With all of the different agents that are available in the metastatic CRC paradigm, sequencing has become somewhat of a challenge, says Lenz. The first-line approach is straight forward in that a chemotherapy backbone with targeted agents is typically used, depending on the molecular testing of the tumor. If a patient does not have RAS or BRAF mutations, then EGFR inhibitors are a viable option. If a patient has mutations, anti-VEGF treatments such as bevacizumab (Avastin) can be used and that will then inform second-line treatment decisions, adds Lenz. In the United States, oxaliplatin, 5-fluorouracil, and leucovorin (FOLFOX) and bevacizumab are typically used first. Even in the wild-type setting, they will continue to irinotecan, leucovorin, and 5-fluorouracil (FOLFIRI) plus bevacizumab, which will then determine the choice for third-line therapy.
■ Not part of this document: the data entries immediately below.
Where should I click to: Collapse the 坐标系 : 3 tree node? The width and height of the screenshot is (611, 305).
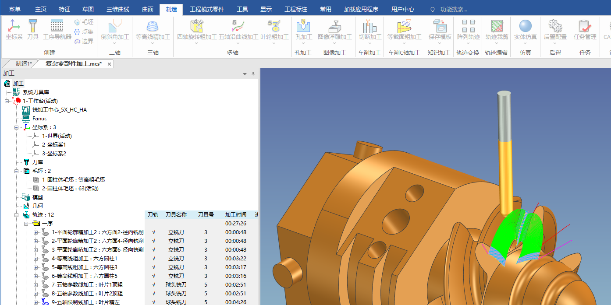[x=17, y=127]
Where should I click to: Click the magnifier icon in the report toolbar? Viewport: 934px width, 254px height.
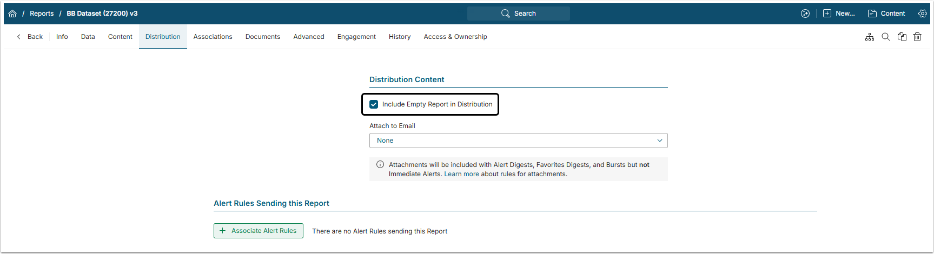[886, 37]
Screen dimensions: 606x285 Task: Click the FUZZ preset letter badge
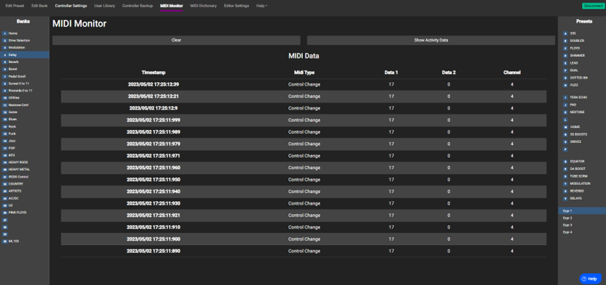(565, 85)
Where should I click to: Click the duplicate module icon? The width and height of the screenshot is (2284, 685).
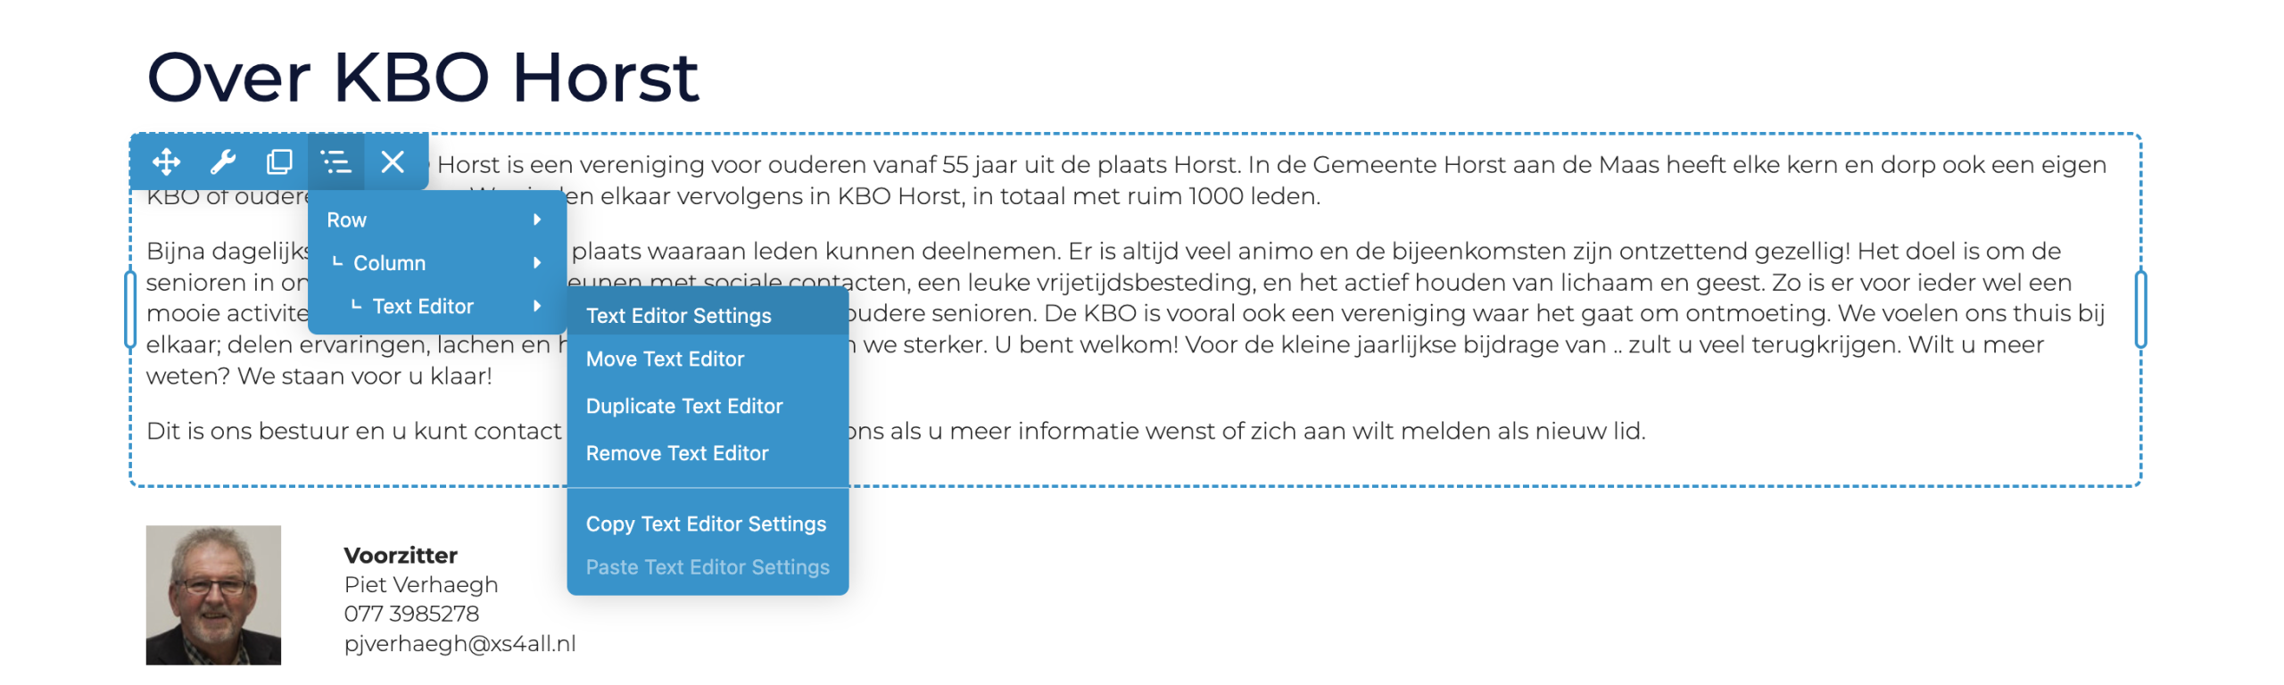coord(279,161)
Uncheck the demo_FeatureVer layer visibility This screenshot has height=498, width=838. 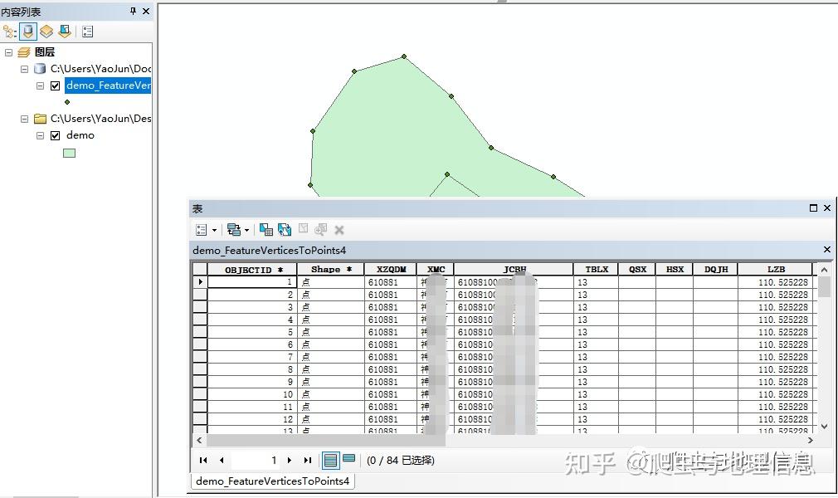(55, 85)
If chemotherapy in the first- and second-line settings is not effective anymore, third-line options can include, standard-of-care agents such as regorafenib (Stivarga) and trifluridine/tipiracil (TAS-102; Lonsurf). New developments have also been made, including reuse of chemotherapy and targeted agents, such as EGFR inhibitors, explains Lenz. Many clinical trials have suggested that when an EGFR inhibitor is used in the first-line setting, and these treatments showed some effect measured by response or progression-free survival, when switched to an alternative regimen like bevacizumab-based chemotherapy, there is a possibility that the mechanism of resistance gained under EGFR pressure will be lost. If this is the case, data show that re-challenging with EGFR inhibitors show a response rate between 20% and 30%, Lenz adds. The efficacy goes up if it can be determined with a liquid biopsy that the mechanism of resistance is not present, such as wild-type RAS and wild-type BRAF mutations, which in most cases are the most frequent mechanisms of resistance, concludes Lenz.